● Selected excerpt:
"""
# is this white spots algae growing?



## Bryanmc1988 (Apr 3, 2012)

well i have my lights on 8 hours a day with no co2 5.2 watts per gallon

i started seeing these white spots on my aquarium glass not sure what they are.... from a close up look, they look like a circle with tiny white dots in them... but it cant be snail eggs due to it being all over the glass and i dont see any snails around... no adults snails at all ....


so is this a start of an algae bloom cause there is no co2 and high lighting? let me know what you think picture is not 100% clear but its the best i can do... its white with tiny dots in them... like more then one in each circle... and there are 40-100 circles around the front glass that i can see alone...


are they algae starting?
how can i get rid of them?
is there such a thing as white algae?


----------



## the4x4hoss (Sep 5, 2011)

It looks like the fungus that grows on new driftwood...


----------



## Bryanmc1988 (Apr 3, 2012)
"""
● Given exercise: Copy the forum thread about white spots, starting with "well i have" and going on through "can see alone...", but swap each "glass" for "window". Answer from the forum thread alone, not from the data.

● Dataset extract:
"""
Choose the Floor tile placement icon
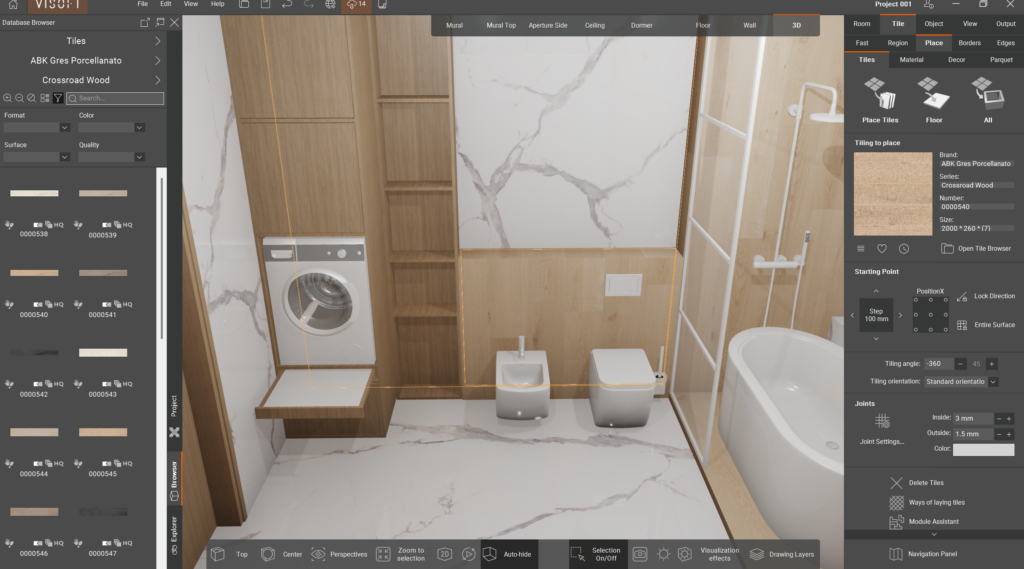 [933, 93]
"""
"""
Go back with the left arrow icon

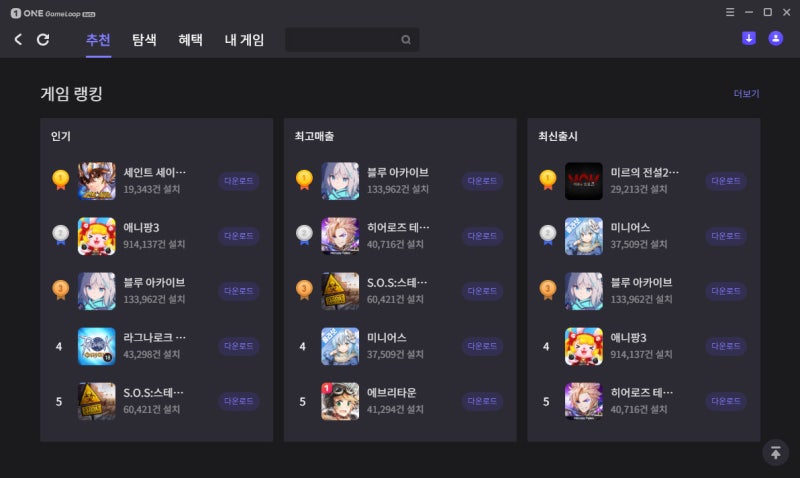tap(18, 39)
"""
"""
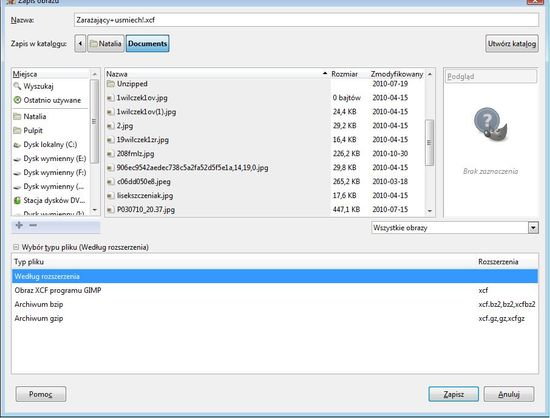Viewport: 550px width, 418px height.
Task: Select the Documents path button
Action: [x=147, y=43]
"""
● Expected answer:
well i have my lights on 8 hours a day with no co2 5.2 watts per gallon

i started seeing these white spots on my aquarium window not sure what they are.... from a close up look, they look like a circle with tiny white dots in them... but it cant be snail eggs due to it being all over the window and i dont see any snails around... no adults snails at all ....


so is this a start of an algae bloom cause there is no co2 and high lighting? let me know what you think picture is not 100% clear but its the best i can do... its white with tiny dots in them... like more then one in each circle... and there are 40-100 circles around the front window that i can see alone...